Nous préférons, quant à nous, constater ce qui correspond à la vérité historique : loin d’être « tous coupables », les hommes et les femmes se sont rangés partout, y compris en Allemagne, en deux camps. Les criminels et leurs complices se sont comportés différemment des résistants. Les ouvriers d’Amsterdam, qui sont entrés en grève pour protester contre les premiers décrets anti-Juifs, ne sont pas pareils aux SS. La résistance danoise, qui a sauvé pratiquement tous les Juifs de ce pays, n’est pas pareille aux Quisling. La majorité du peuple italien (une « bande de menteurs malhonnêtes » comme le disait Eichmann, avec un cynisme qui frise le grotesque), qui a permis de sauver la grande masse des Juifs italiens, n’est pas pareille aux Oustachis. Les soldats de l’Armée rouge, qui ont libéré Auschwitz, ne sont pas semblables à ceux qui ont créé les chambres à gaz. Entre ces deux camps, il y avait, certes, des situations et des comportements intermédiaires. Mais les deux camps sont empiriquement vérifiables. En expliquant les causes de l’holocauste de manière rationnelle, on explique en même temps la différence entre ces comportements.
12. Notre interprétation de l’holocauste a aussi une fonction politique pratique. Elle permet d’échapper à l’impuissance pratique, et au sentiment d’impuissance devant les risques de répétition du phénomène. Nous disons à dessein que l’holocauste est jusqu’ici le sommet des crimes contre l’humanité. Mais il n’y a aucune garantie que ce sommet ne soit pas égalé, ou même dépassé, à l’avenir. Le nier a priori nous semble irrationnel et politiquement irresponsable. Comme le disait Bertolt Brecht : « II est toujours fécond le ventre qui a accouché de ce monstre. »

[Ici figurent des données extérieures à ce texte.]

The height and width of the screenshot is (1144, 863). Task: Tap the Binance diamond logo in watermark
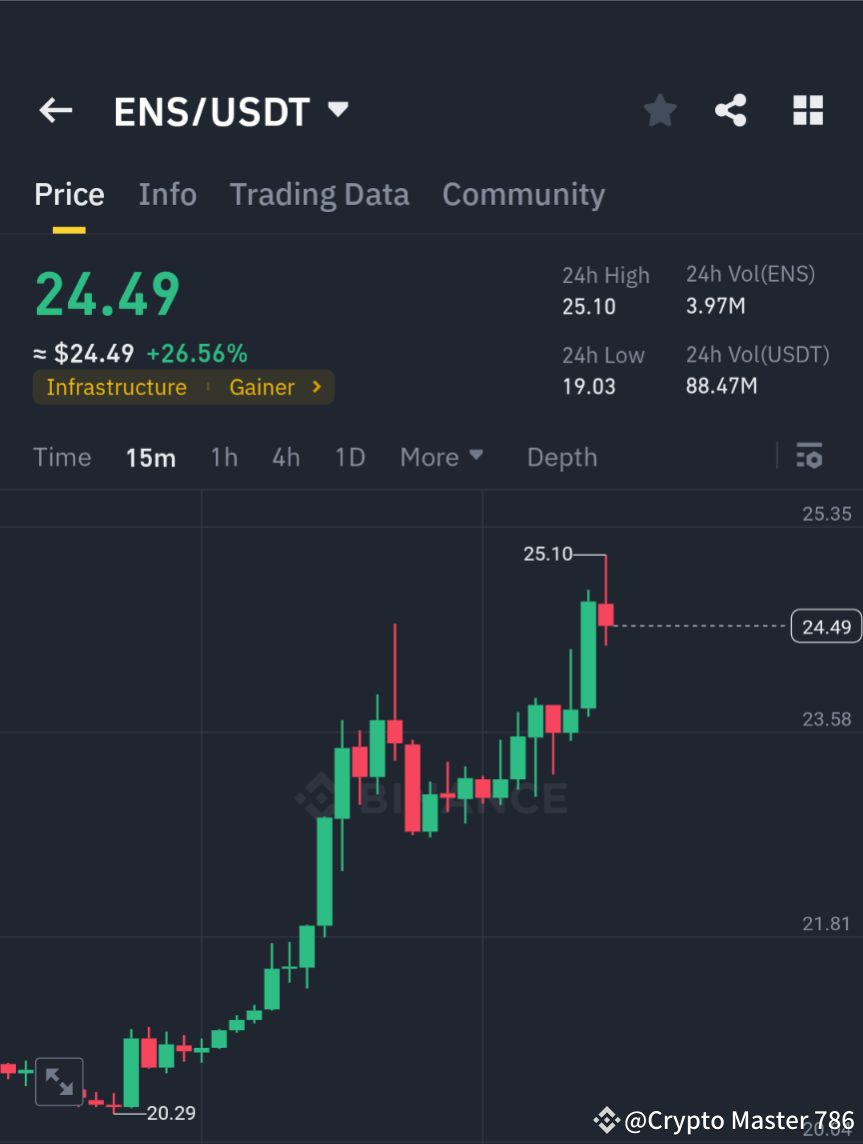318,798
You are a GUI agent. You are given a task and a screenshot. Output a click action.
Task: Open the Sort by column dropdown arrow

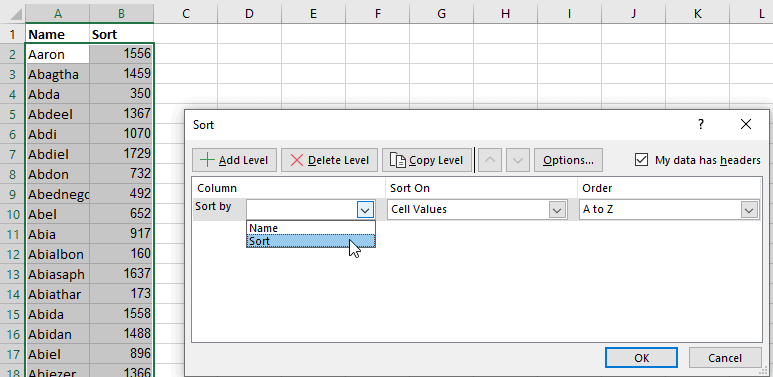pos(365,210)
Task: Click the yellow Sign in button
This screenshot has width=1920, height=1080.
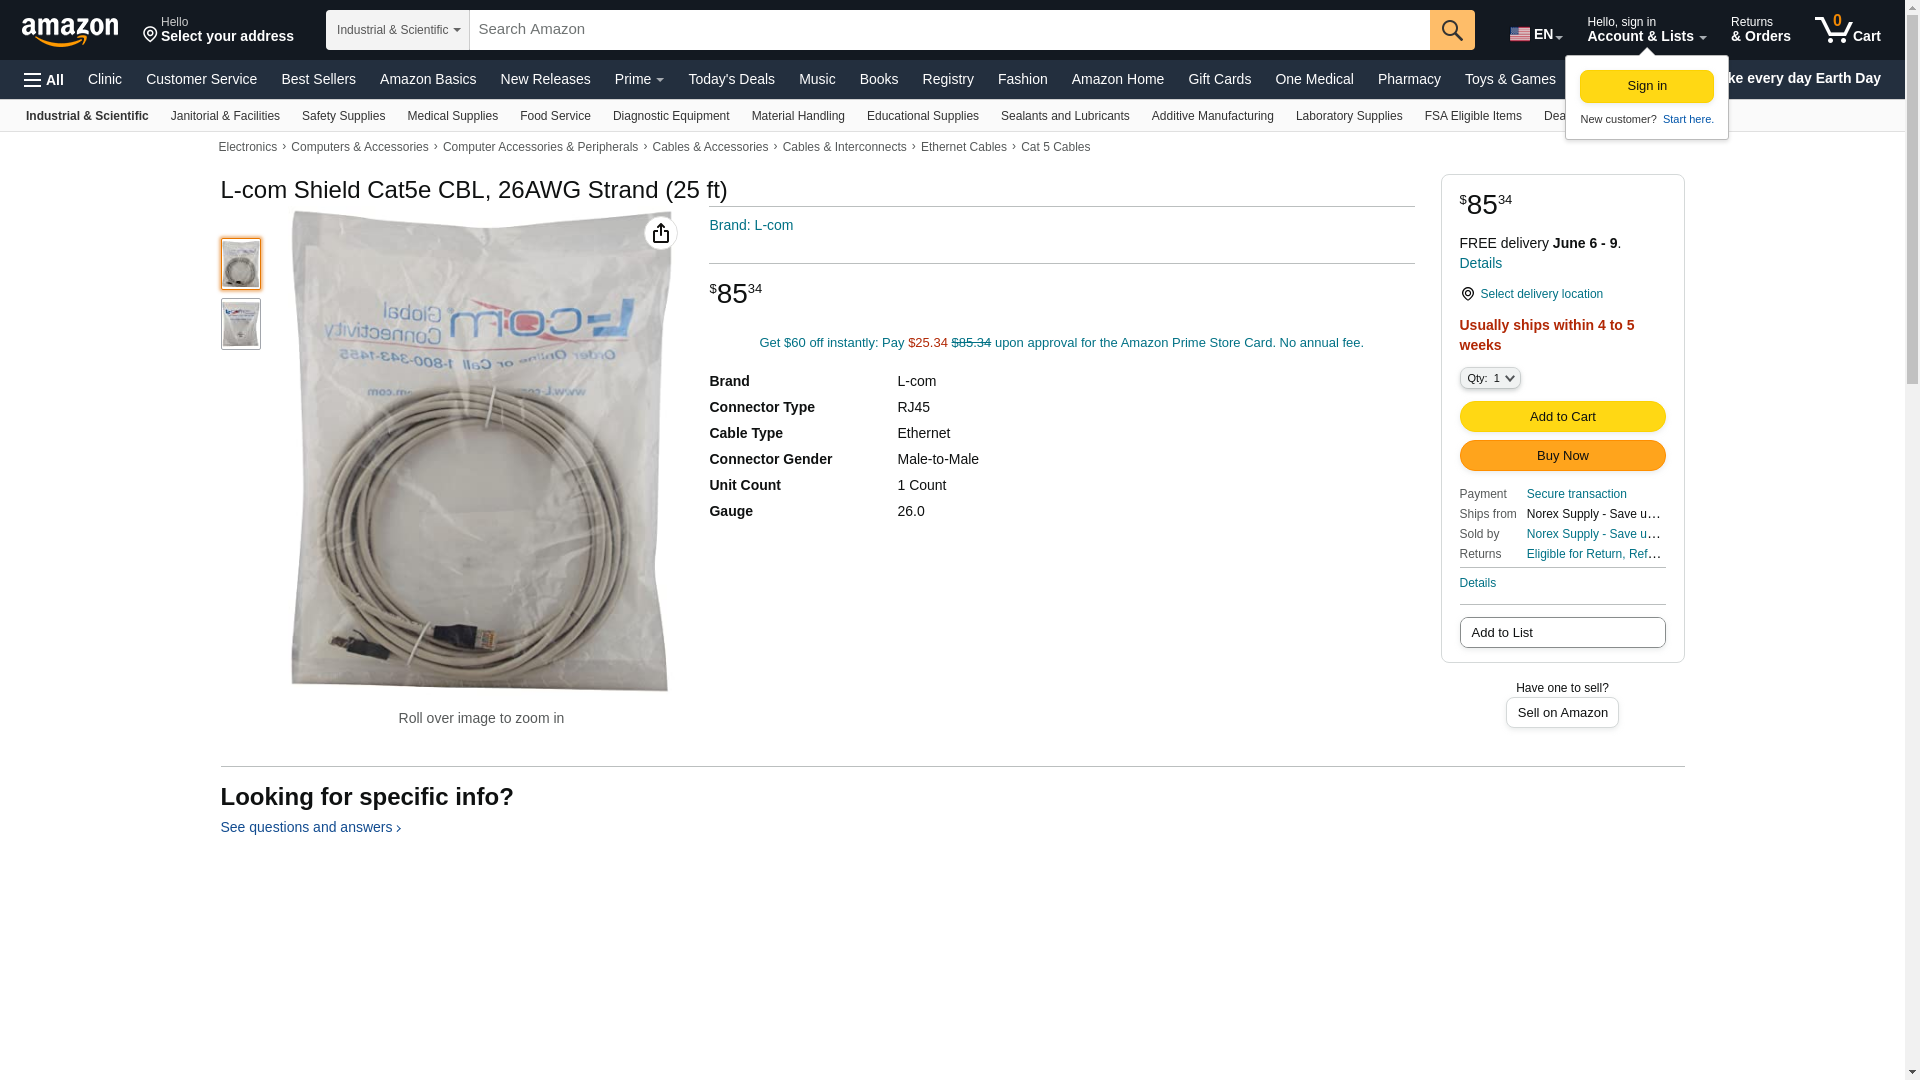Action: coord(1646,86)

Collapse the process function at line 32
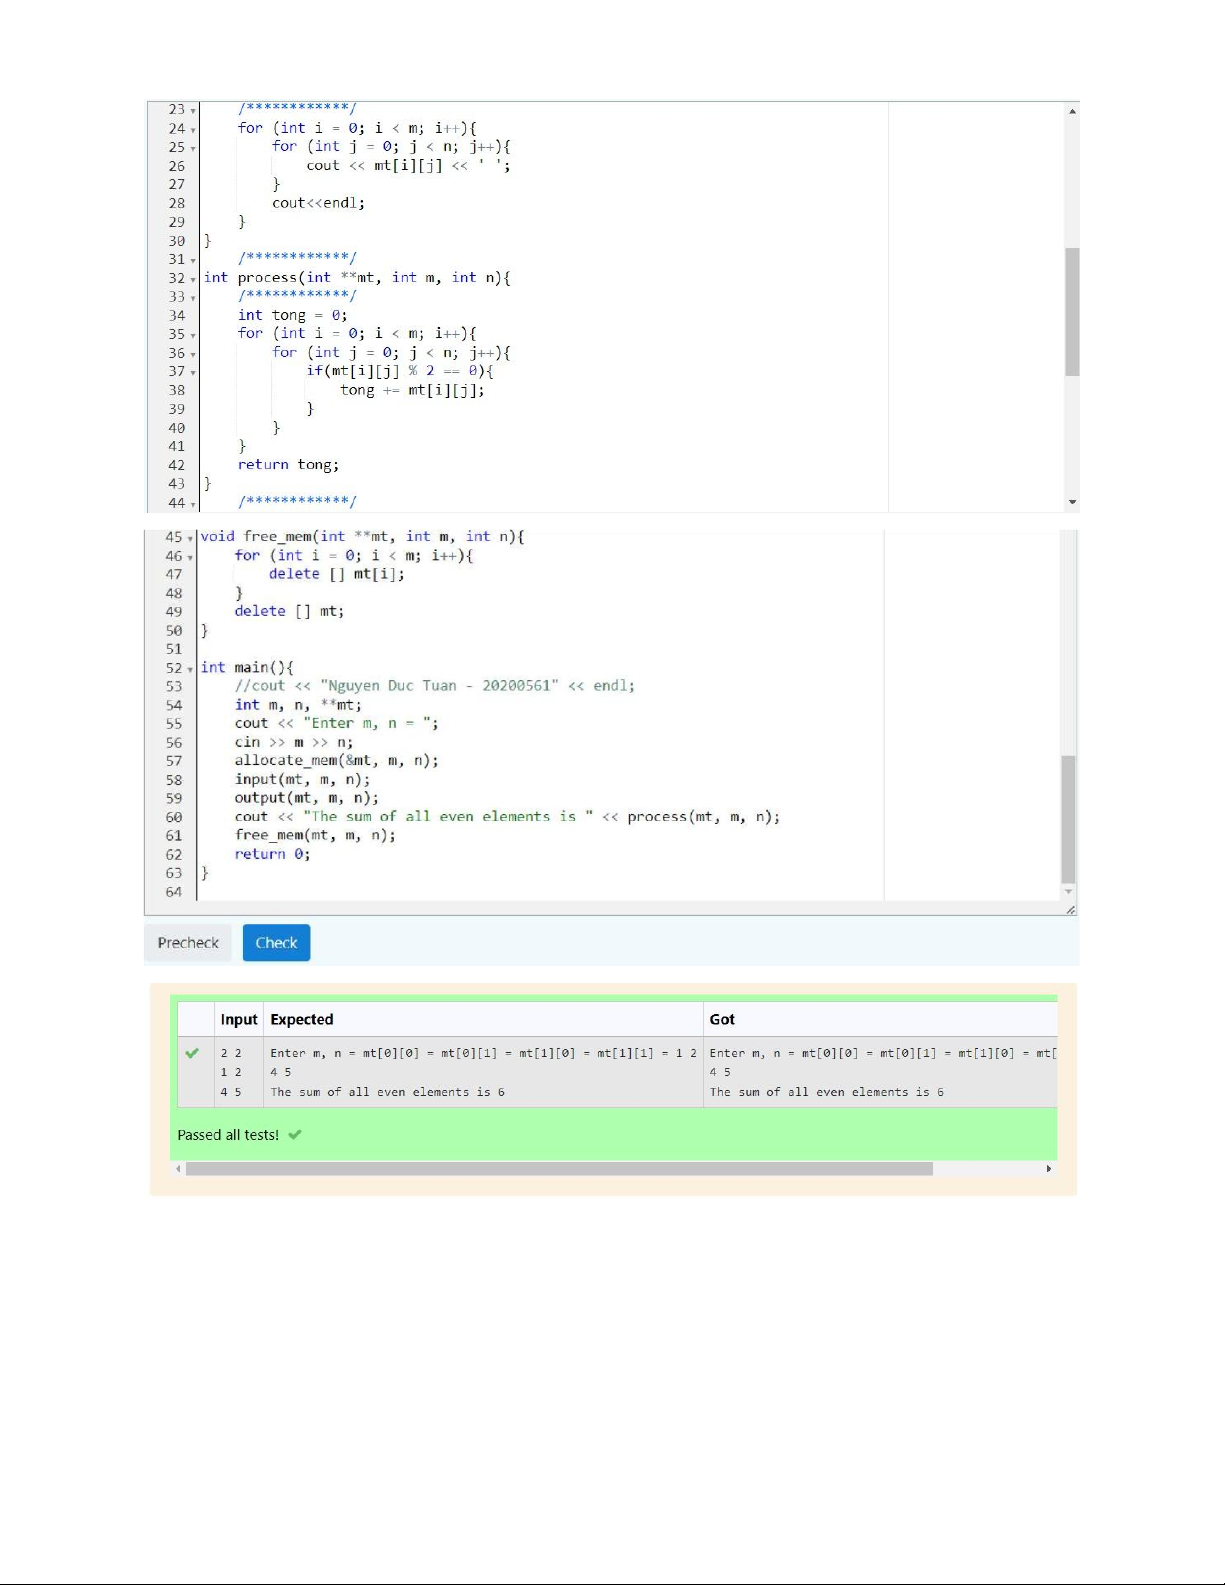click(193, 279)
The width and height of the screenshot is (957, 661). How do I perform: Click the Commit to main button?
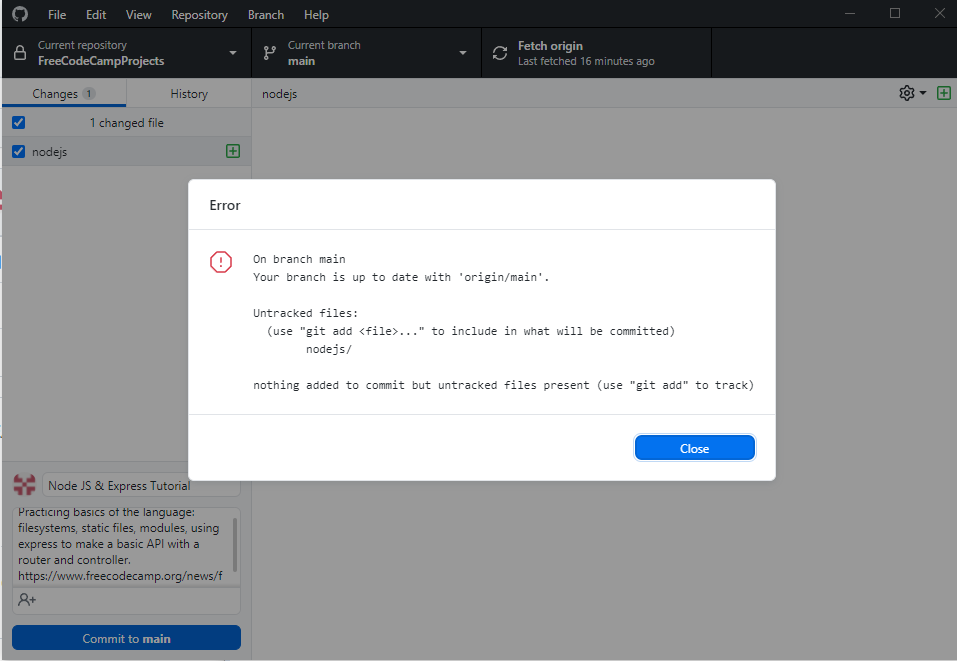[126, 637]
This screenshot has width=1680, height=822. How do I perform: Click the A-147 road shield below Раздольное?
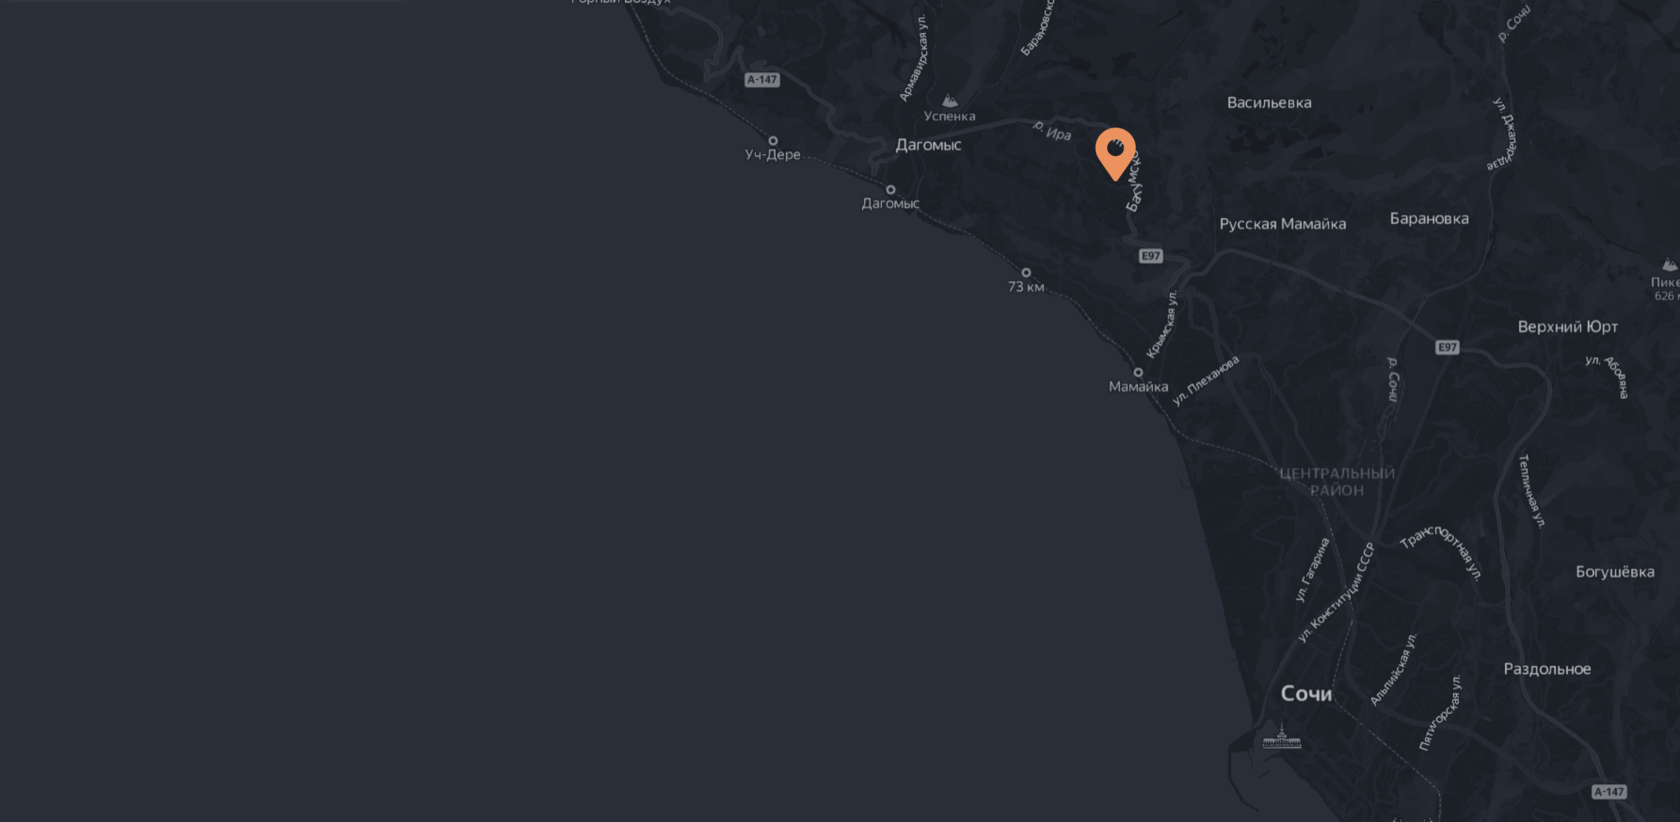(1609, 792)
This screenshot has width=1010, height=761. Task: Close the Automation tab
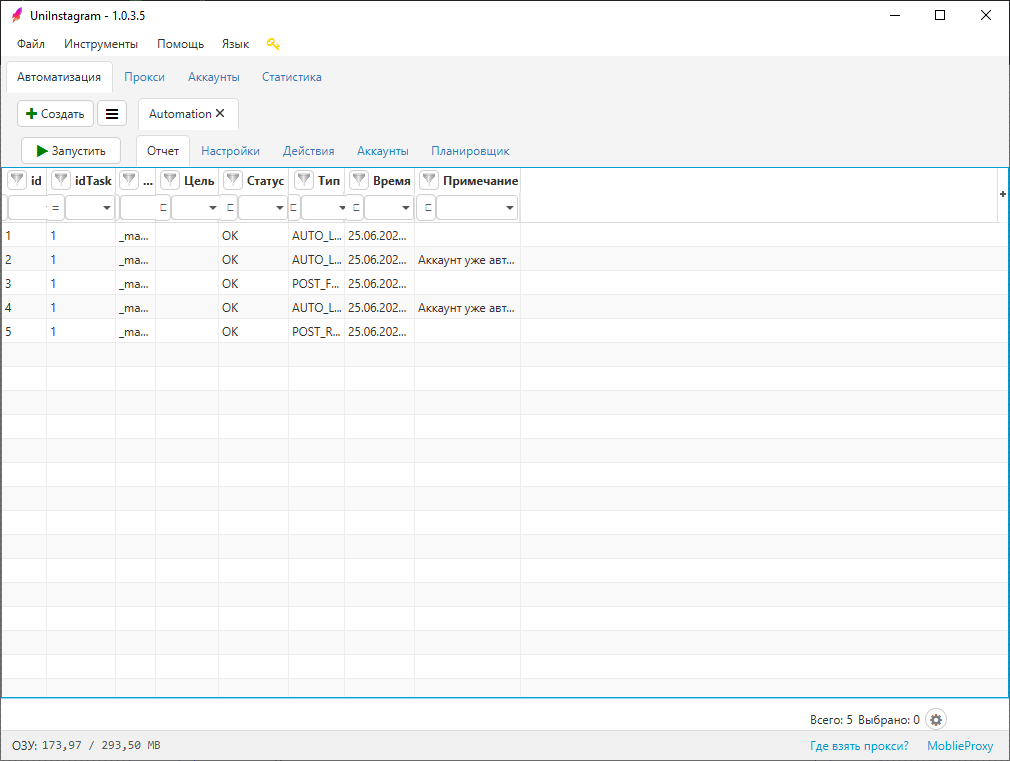[x=220, y=114]
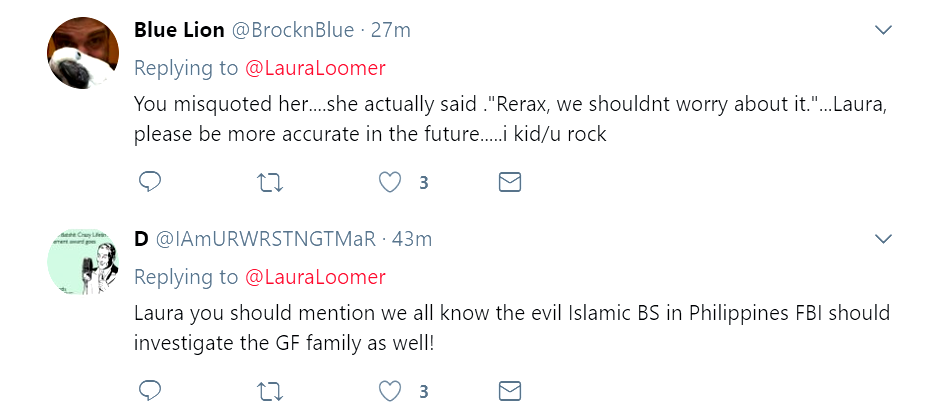
Task: Expand options chevron on Blue Lion's tweet
Action: coord(883,31)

Pour mieux combattre le néo-fascisme et le racisme biologique aujourd’hui, il faut comprendre la nature du fascisme d’hier. La connaissance scientifique est aussi une arme de combat et de survie de l’humanité, et non un exercice purement académique. Refuser d’utiliser cette arme, c’est faciliter l’avènement de nouveaux candidats assassins de masse, c’est contribuer à ce qu’ils commettent de nouveaux crimes. Expliquer les causes du fascisme et de l’holocauste, c’est renforcer le potentiel de rejet, d’indignation, d’hostilité, d’opposition totale et irréductible, de résistance et de révolte, contre la remontée toujours possible du fascisme et d’autres doctrines et pratiques de déshumanisation. C’est une œuvre de salubrité politique et morale élémentaire et indispensable.